• _Excerpt_
The dreamy solitudes in which Valmiki and Vyasa love to linger have a restfulness about them which the European, unused to Eastern lands, can hardly comprehend. They have also a mystery only to be found in primæval forests, and they possess a dark background of horror, in the roar of the ferocious tiger, the hiss of the deadly serpent, and the grip of the invisible fever-fiend, enough to awaken strange and gloomy imaginings.
The few who have lived, as I have done, through changing seasons in the dense forests of Eastern India, can hover in spirit through Valmiki and Vyasa’s woodlands of the past.

• _Parts of the exercise_
1. Transcribe the forest passage from "The few who" to "of the past.".
2. State whether each statement agrees with the forest passage. Answer yes or no, and quote the deciding words exactly. (a) A European unused to Eastern lands can readily understand the restfulness of these solitudes. (b) The writer has lived through changing seasons in the dense forests of Eastern India. (c) The mystery of these solitudes is one found only in primeval forests.

• _Supplied entries_
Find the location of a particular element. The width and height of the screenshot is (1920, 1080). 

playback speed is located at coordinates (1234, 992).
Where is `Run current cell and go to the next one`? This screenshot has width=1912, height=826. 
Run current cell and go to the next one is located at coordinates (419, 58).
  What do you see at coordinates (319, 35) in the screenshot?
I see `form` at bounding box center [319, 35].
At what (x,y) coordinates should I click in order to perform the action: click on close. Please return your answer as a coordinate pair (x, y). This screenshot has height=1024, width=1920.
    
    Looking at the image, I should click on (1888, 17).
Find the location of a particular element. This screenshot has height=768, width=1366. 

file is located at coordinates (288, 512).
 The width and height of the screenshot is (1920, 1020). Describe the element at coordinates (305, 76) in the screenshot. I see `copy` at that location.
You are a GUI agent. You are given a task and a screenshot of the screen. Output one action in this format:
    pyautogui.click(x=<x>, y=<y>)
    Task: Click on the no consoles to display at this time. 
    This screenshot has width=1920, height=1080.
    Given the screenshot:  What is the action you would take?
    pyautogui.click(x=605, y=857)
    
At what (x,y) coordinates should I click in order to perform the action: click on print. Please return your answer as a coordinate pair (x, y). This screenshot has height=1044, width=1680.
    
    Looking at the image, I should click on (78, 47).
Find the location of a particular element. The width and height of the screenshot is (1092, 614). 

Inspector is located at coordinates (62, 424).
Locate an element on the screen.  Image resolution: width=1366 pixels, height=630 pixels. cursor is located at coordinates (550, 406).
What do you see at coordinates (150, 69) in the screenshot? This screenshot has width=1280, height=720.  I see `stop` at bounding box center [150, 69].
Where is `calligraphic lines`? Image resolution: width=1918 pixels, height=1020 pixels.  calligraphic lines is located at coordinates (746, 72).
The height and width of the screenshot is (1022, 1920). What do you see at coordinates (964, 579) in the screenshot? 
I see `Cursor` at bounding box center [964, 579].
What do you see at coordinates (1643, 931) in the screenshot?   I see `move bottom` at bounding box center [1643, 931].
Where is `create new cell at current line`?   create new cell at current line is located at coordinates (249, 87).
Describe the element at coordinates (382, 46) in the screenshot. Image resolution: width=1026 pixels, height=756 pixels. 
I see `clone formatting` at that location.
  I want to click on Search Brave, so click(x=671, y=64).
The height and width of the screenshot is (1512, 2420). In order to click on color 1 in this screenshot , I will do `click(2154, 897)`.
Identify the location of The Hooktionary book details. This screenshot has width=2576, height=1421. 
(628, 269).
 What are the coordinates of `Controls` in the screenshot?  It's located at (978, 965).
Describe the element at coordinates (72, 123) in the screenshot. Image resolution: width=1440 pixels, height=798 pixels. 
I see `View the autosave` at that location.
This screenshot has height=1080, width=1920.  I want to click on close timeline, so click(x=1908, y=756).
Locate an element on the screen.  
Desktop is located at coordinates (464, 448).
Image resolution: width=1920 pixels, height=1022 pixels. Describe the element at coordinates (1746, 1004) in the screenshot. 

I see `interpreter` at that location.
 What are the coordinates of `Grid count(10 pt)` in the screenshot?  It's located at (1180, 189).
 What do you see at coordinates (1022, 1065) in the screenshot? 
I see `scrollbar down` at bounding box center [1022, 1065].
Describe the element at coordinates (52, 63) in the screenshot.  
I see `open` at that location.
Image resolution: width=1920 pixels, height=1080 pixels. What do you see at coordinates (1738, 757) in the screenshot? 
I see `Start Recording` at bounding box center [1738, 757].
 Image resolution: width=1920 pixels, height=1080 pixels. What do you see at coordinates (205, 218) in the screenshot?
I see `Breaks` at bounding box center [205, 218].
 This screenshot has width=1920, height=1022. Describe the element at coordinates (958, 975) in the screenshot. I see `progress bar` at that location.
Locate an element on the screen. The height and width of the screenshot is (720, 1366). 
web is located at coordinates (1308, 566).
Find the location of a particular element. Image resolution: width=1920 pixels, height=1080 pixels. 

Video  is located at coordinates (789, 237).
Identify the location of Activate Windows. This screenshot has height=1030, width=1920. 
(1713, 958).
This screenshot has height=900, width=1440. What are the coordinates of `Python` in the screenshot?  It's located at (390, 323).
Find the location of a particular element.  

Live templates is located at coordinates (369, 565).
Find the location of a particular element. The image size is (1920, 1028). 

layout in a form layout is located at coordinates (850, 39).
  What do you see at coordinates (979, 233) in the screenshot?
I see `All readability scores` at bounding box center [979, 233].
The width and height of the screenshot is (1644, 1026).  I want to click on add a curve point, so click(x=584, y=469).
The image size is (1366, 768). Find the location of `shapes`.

• _Complete answers_
1.
The few who have lived, as I have done, through changing seasons in the dense forests of Eastern India, can hover in spirit through Valmiki and Vyasa’s woodlands of the past.

2.
(a) No: "a restfulness about them which the European, unused to Eastern lands, can hardly comprehend"
(b) Yes: "The few who have lived, as I have done, through changing seasons in the dense forests of Eastern India"
(c) Yes: "They have also a mystery only to be found in primæval forests"